→ **Exercise description**
Extract from the listing each line in which the word "Given" appears.

→ **Material shown**

:::::

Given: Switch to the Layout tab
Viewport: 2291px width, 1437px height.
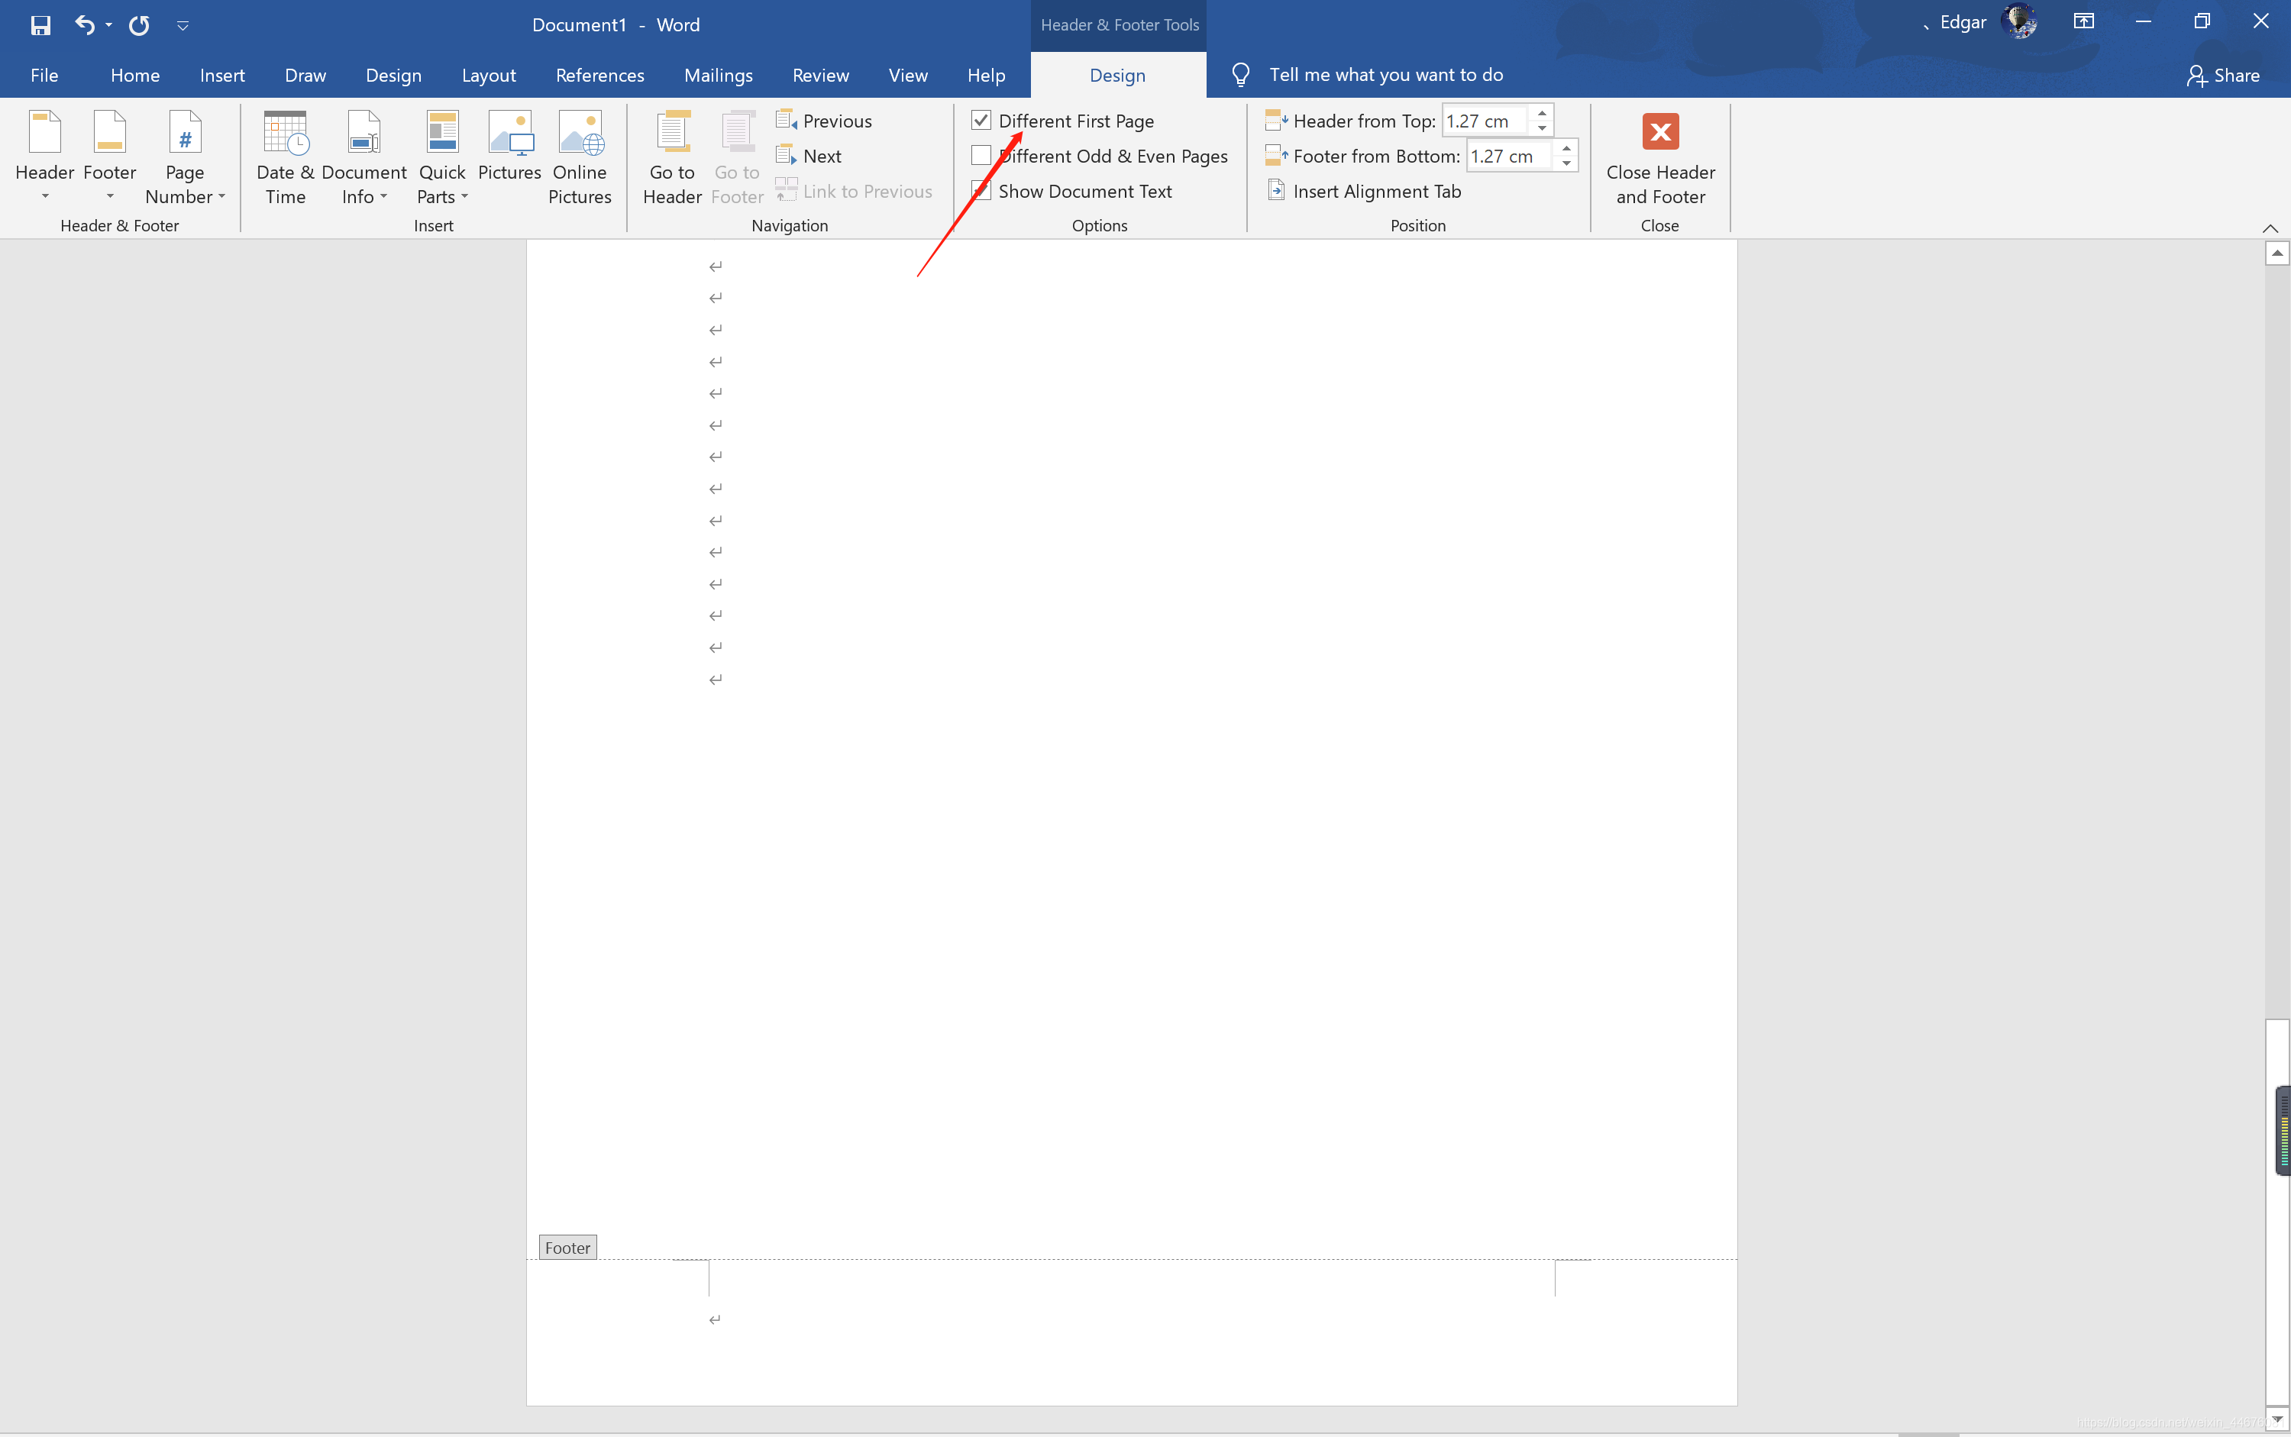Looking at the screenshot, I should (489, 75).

:::::

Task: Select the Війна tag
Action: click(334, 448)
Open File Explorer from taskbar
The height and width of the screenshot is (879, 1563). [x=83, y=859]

:::::

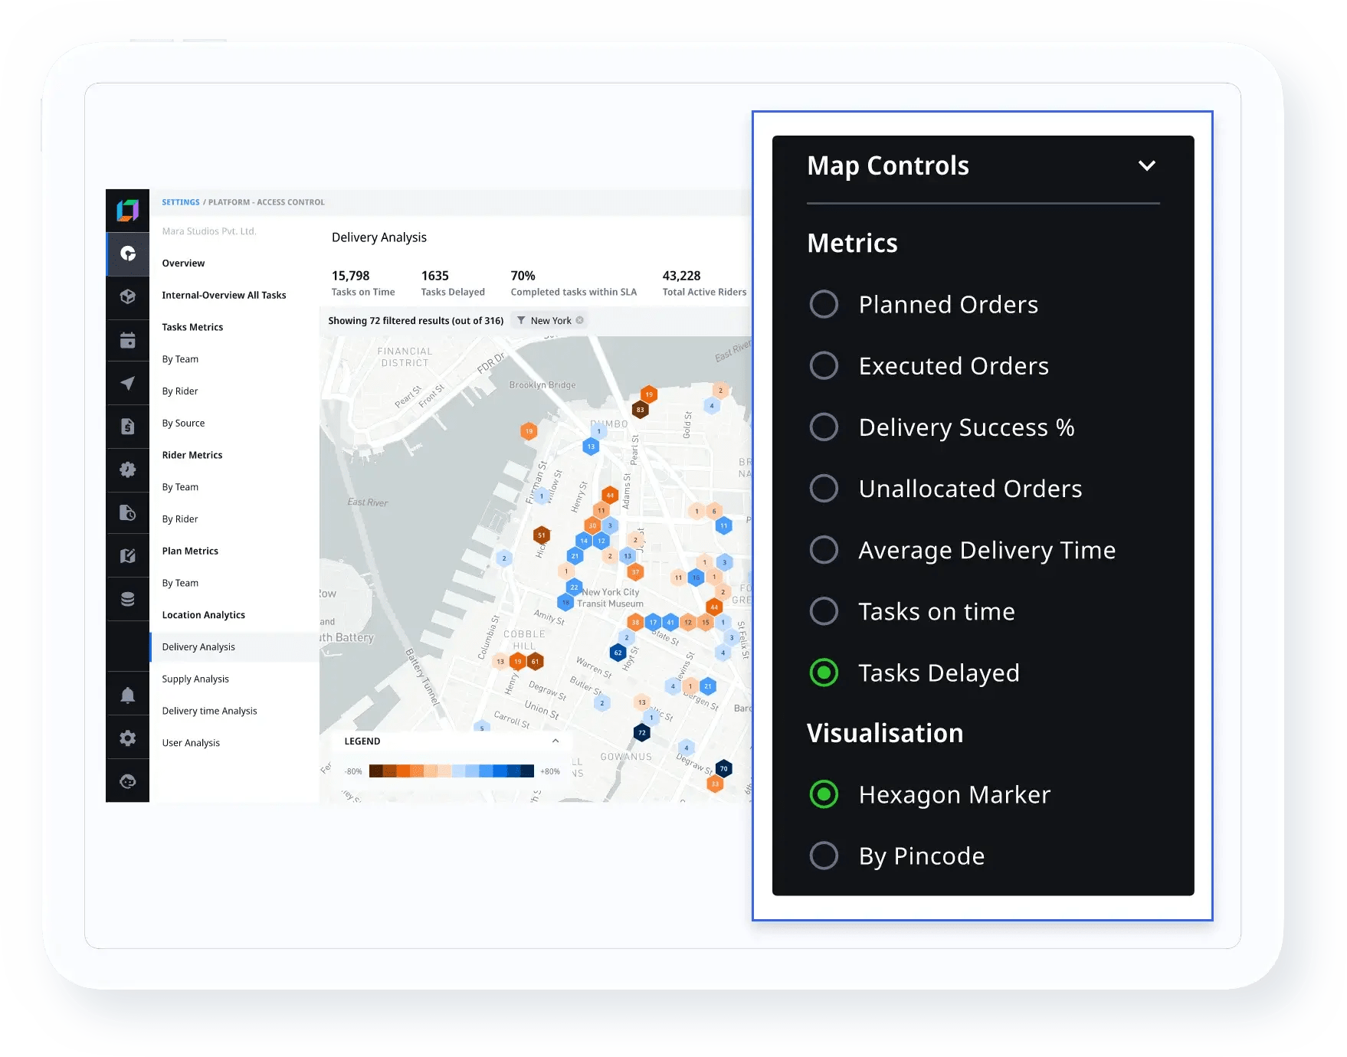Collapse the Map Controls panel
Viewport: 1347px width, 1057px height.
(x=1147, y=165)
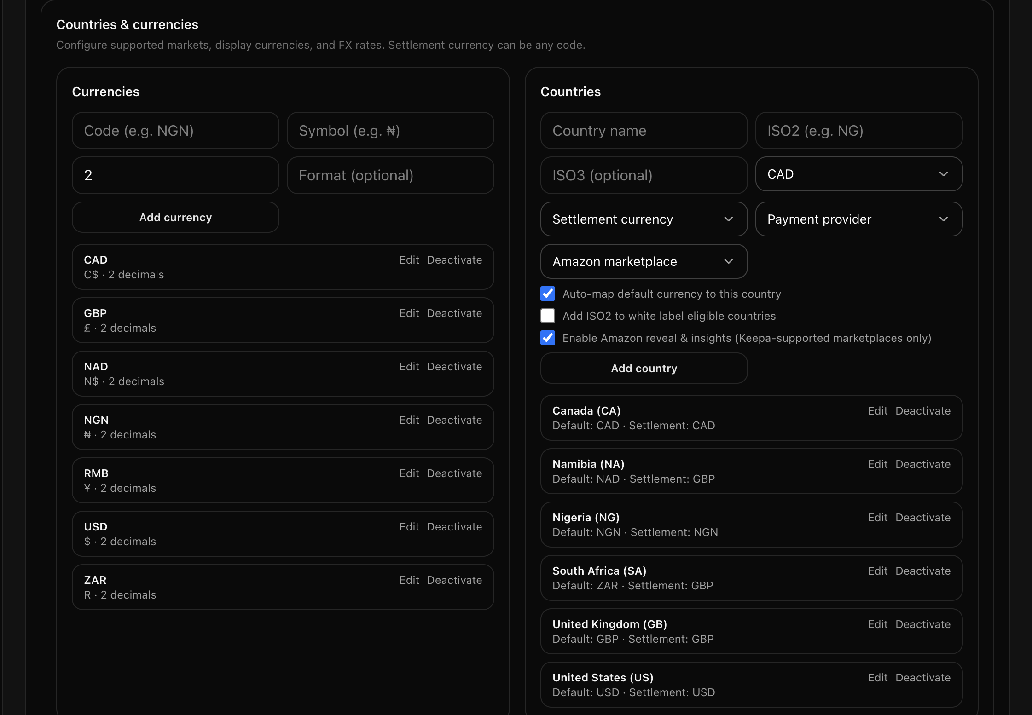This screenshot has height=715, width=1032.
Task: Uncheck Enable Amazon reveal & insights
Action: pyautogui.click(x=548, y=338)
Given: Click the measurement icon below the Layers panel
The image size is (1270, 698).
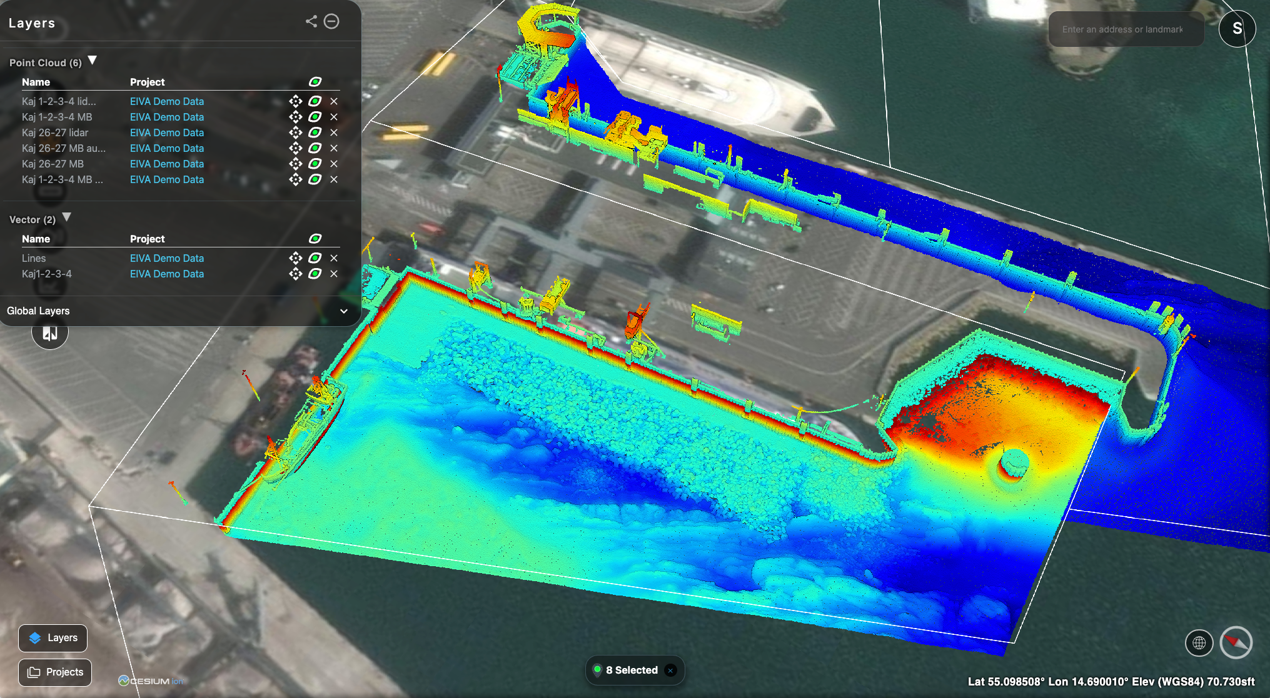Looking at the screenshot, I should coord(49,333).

:::::

→ **Answer box**
Given: Switch to the Layout tab
Given: Click the measurement icon below the Layers panel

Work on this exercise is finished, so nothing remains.